*** Supplied material

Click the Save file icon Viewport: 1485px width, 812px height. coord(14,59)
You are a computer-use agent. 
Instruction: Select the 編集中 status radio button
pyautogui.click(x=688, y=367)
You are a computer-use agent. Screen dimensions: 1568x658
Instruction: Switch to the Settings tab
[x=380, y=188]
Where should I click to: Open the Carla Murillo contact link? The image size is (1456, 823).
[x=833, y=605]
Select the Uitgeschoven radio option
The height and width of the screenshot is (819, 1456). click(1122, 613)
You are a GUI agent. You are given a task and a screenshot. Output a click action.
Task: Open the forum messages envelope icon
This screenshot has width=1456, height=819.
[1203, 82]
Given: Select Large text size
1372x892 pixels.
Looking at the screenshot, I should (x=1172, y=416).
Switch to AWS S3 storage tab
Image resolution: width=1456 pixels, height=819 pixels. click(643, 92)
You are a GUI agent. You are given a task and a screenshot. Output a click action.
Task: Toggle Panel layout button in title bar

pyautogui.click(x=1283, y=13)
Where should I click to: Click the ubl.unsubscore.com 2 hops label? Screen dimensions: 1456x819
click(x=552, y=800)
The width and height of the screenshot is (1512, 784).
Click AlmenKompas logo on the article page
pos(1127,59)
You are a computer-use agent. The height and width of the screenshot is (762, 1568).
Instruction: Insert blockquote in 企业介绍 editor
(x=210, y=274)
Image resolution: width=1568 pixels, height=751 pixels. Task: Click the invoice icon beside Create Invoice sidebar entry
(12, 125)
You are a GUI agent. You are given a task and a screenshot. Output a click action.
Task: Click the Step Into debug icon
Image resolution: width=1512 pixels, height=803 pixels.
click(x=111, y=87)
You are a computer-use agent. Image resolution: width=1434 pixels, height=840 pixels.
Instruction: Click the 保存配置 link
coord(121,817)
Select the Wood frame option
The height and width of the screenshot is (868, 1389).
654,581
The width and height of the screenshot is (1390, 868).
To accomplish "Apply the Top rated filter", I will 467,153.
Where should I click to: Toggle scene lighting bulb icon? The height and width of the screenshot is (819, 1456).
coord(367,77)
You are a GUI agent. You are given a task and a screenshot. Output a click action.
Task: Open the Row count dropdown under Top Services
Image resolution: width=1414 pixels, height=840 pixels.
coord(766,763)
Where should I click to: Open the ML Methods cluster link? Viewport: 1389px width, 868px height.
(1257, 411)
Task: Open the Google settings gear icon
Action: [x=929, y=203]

******

What is needed here is an exact reproduction of all the entries.

Click the Save file icon Viewport: 1485px width, 812px height. coord(14,59)
You are a computer-use agent. 
Instruction: Select the 編集中 status radio button
pyautogui.click(x=688, y=367)
You are a computer-use agent. Screen dimensions: 1568x658
Instruction: Switch to the Settings tab
[x=380, y=188]
Where should I click to: Open the Carla Murillo contact link? The image size is (1456, 823).
[x=833, y=605]
Select the Uitgeschoven radio option
The height and width of the screenshot is (819, 1456). click(1122, 613)
You are a GUI agent. You are given a task and a screenshot. Output a click action.
Task: Open the forum messages envelope icon
This screenshot has width=1456, height=819.
[1203, 82]
Given: Select Large text size
1372x892 pixels.
Looking at the screenshot, I should (x=1172, y=416).
Switch to AWS S3 storage tab
Image resolution: width=1456 pixels, height=819 pixels. click(643, 92)
You are a GUI agent. You are given a task and a screenshot. Output a click action.
Task: Toggle Panel layout button in title bar

pyautogui.click(x=1283, y=13)
Where should I click to: Click the ubl.unsubscore.com 2 hops label? Screen dimensions: 1456x819
click(x=552, y=800)
The width and height of the screenshot is (1512, 784).
Click AlmenKompas logo on the article page
pos(1127,59)
You are a computer-use agent. The height and width of the screenshot is (762, 1568).
Instruction: Insert blockquote in 企业介绍 editor
(x=210, y=274)
Image resolution: width=1568 pixels, height=751 pixels. Task: Click the invoice icon beside Create Invoice sidebar entry
(12, 125)
You are a GUI agent. You are given a task and a screenshot. Output a click action.
Task: Click the Step Into debug icon
Image resolution: width=1512 pixels, height=803 pixels.
click(x=111, y=87)
You are a computer-use agent. Image resolution: width=1434 pixels, height=840 pixels.
Instruction: Click the 保存配置 link
coord(121,817)
Select the Wood frame option
The height and width of the screenshot is (868, 1389).
654,581
The width and height of the screenshot is (1390, 868).
To accomplish "Apply the Top rated filter", I will 467,153.
Where should I click to: Toggle scene lighting bulb icon? The height and width of the screenshot is (819, 1456).
coord(367,77)
You are a GUI agent. You are given a task and a screenshot. Output a click action.
Task: Open the Row count dropdown under Top Services
Image resolution: width=1414 pixels, height=840 pixels.
coord(766,763)
Where should I click to: Open the ML Methods cluster link? Viewport: 1389px width, 868px height.
(1257, 411)
Task: Open the Google settings gear icon
Action: [x=929, y=203]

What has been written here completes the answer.